● Aim
Render everything in the material from the line containing "You are a computer-use" down to the line containing "tap(89, 232)", both included, as a numbered list, leaving out any blank lines.

● Supplied material

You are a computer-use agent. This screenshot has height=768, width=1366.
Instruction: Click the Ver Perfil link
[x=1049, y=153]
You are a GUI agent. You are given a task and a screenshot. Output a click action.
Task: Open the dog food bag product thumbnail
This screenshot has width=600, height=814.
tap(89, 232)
---
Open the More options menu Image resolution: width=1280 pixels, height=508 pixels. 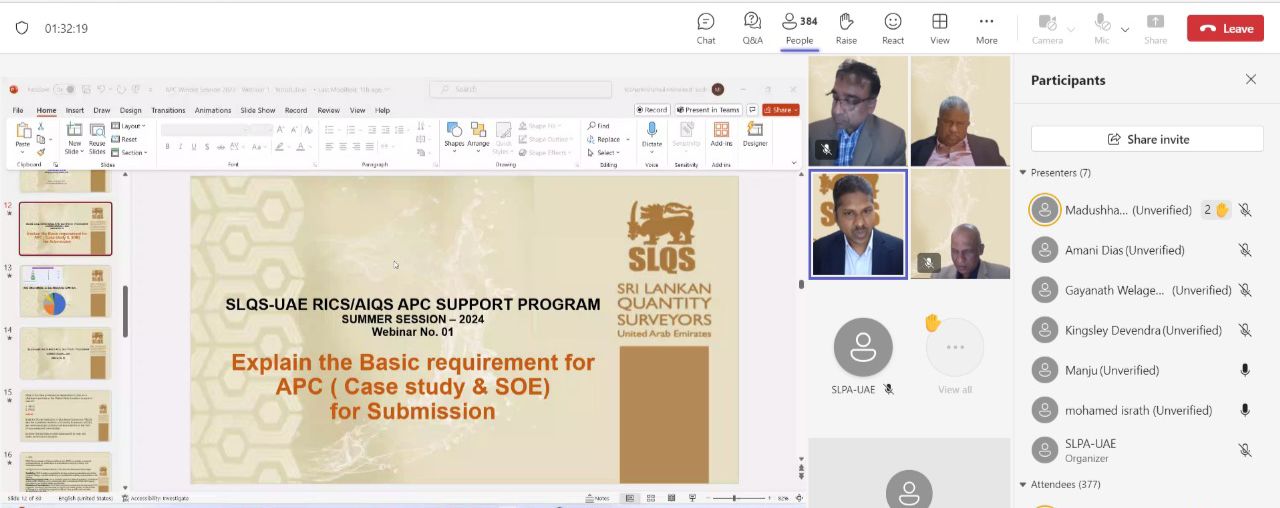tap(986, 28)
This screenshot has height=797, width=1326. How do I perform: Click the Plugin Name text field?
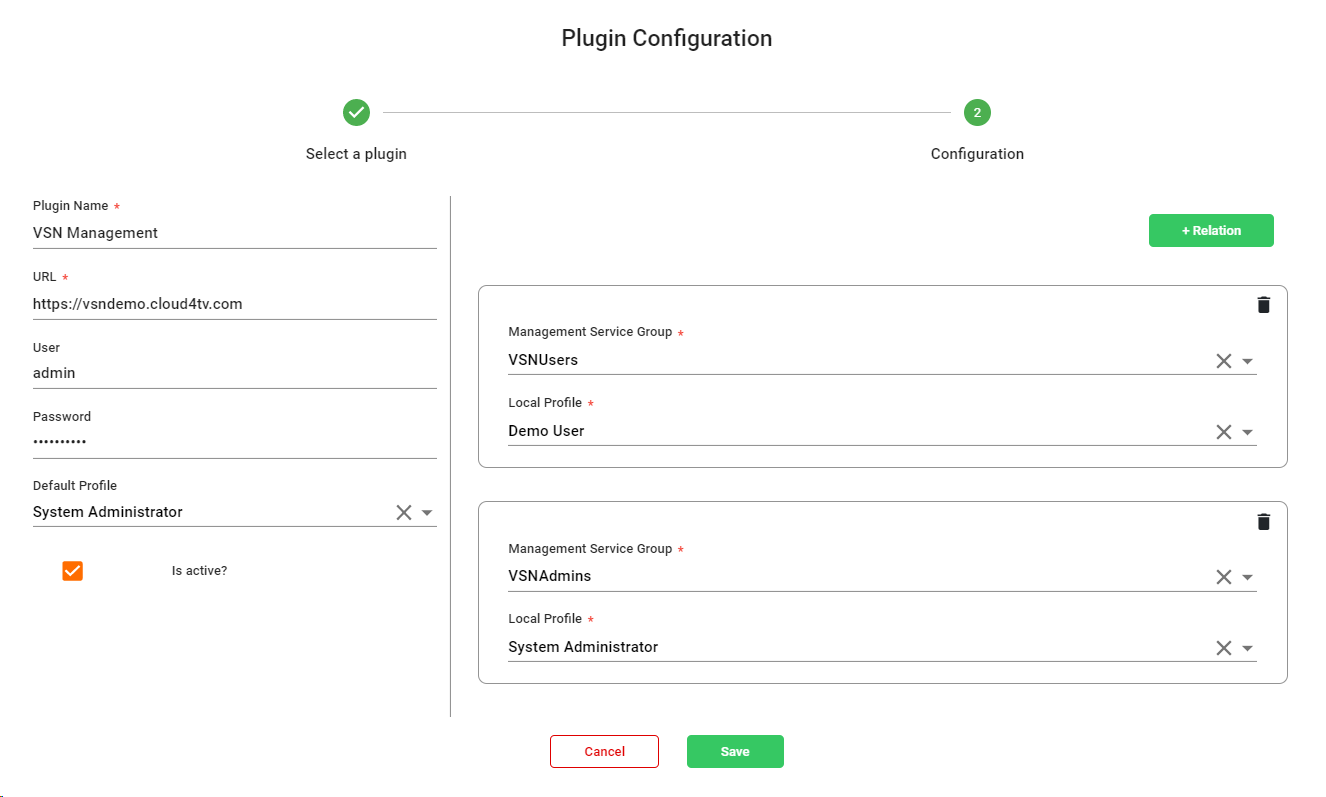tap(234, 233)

● Exercise result
1. You are a computer-use agent. This screenshot has height=768, width=1366.
2. Instruction: Click the Ver Perfil link
3. [x=1049, y=153]
4. You are a GUI agent. You are given a task and a screenshot. Output a click action.
5. Task: Open the dog food bag product thumbnail
6. This screenshot has width=600, height=814.
7. tap(89, 232)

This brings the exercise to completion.